* _The data_:
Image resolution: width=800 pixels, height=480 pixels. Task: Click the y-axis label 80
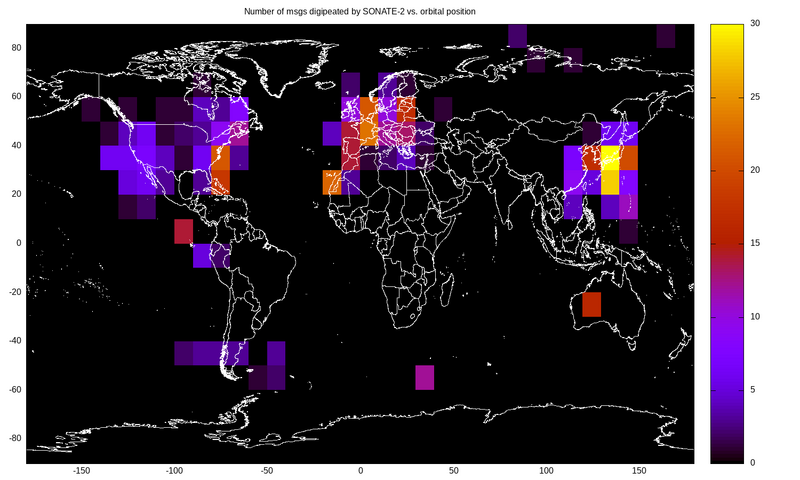[14, 48]
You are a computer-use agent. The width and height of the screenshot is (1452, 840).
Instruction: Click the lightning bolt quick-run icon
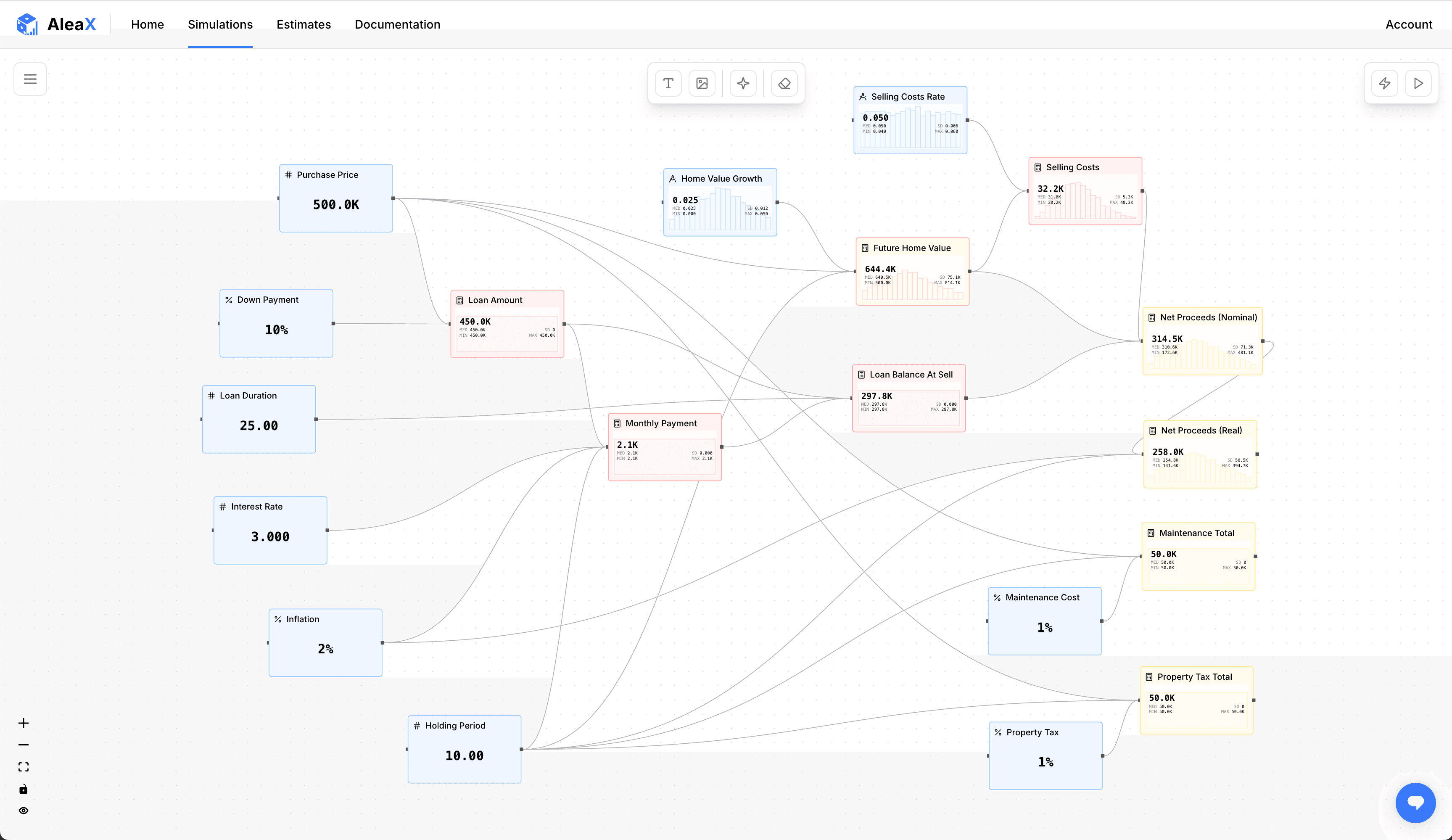pyautogui.click(x=1385, y=84)

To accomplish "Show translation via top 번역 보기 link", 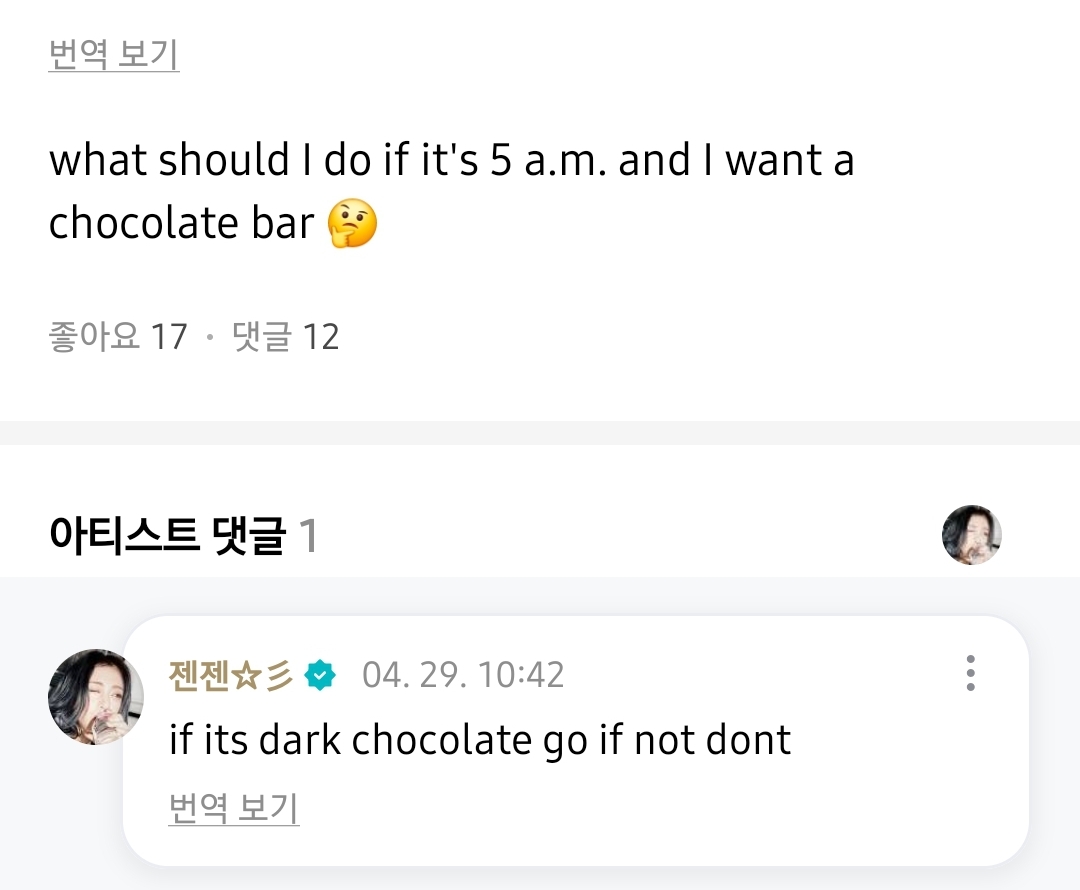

* _Instructions to follow_: Put each line of the items above into a Markdown table with the columns Entry and Content, numbering the rows in Entry and omitting blank lines. Leave the pictures out of the answer.

* _Result_:
| Entry | Content |
|---|---|
| 1 | Image resolution: width=800 pixels, height=480 pixels. Task: Click the y-axis label 80 |
| 2 | [14, 48] |
| 3 | You are a computer-use agent. The width and height of the screenshot is (1452, 840). |
| 4 | Instruction: Click the lightning bolt quick-run icon |
| 5 | pyautogui.click(x=1385, y=84) |
| 6 | To accomplish "Show translation via top 번역 보기 link",  |